▶ TASK PROMPT
From the material below, pull each line containing the string "Given".

▶ SUPPLIED ENTRIES
————————

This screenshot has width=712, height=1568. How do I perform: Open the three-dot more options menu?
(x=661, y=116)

————————

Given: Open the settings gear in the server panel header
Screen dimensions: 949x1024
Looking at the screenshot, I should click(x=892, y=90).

————————

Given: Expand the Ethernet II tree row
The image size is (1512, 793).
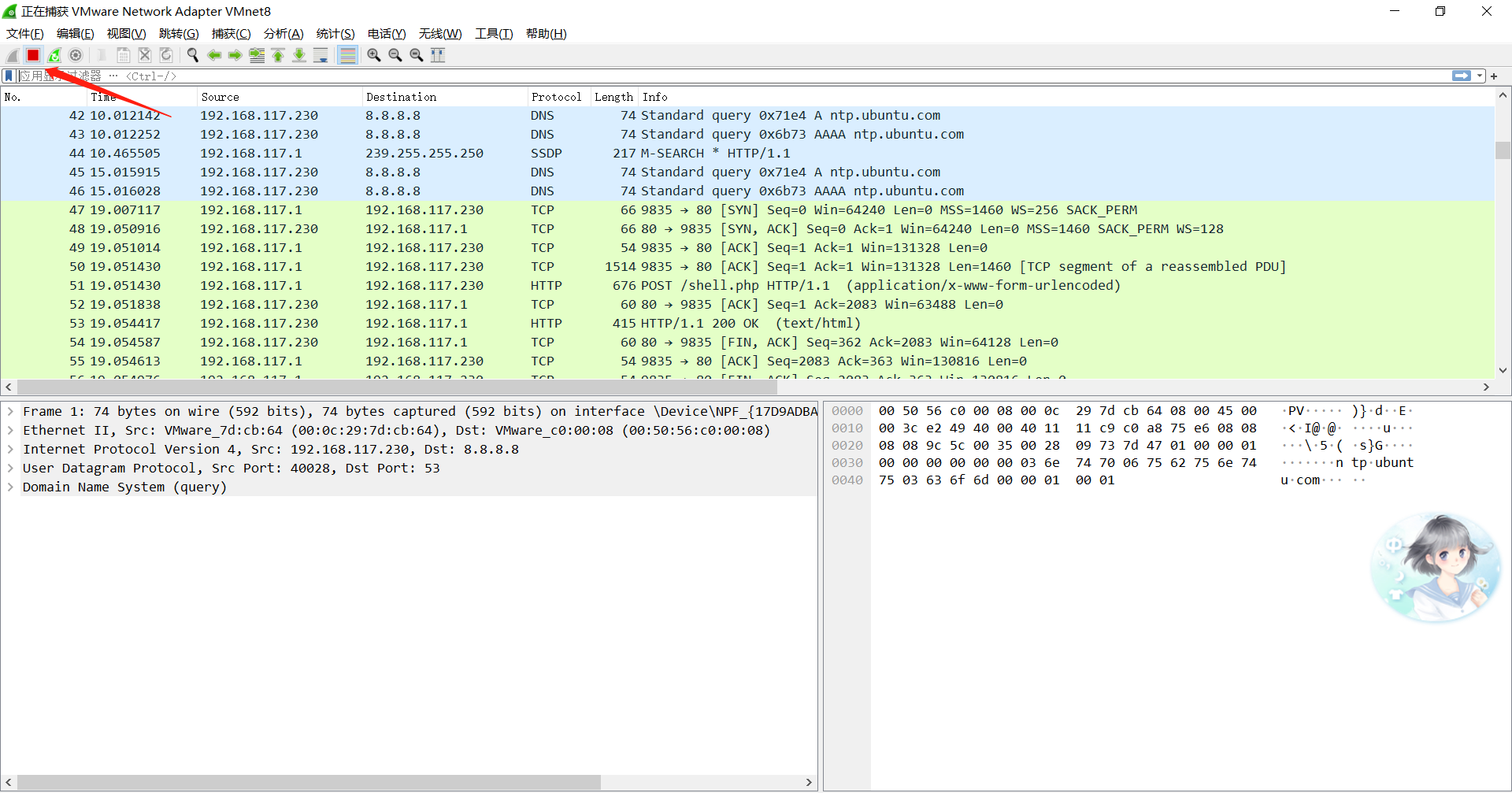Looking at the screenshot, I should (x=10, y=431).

————————

▶ SOLUTION TO THIS PROBLEM
Given: Open the settings gear in the server panel header
Given: Expand the Ethernet II tree row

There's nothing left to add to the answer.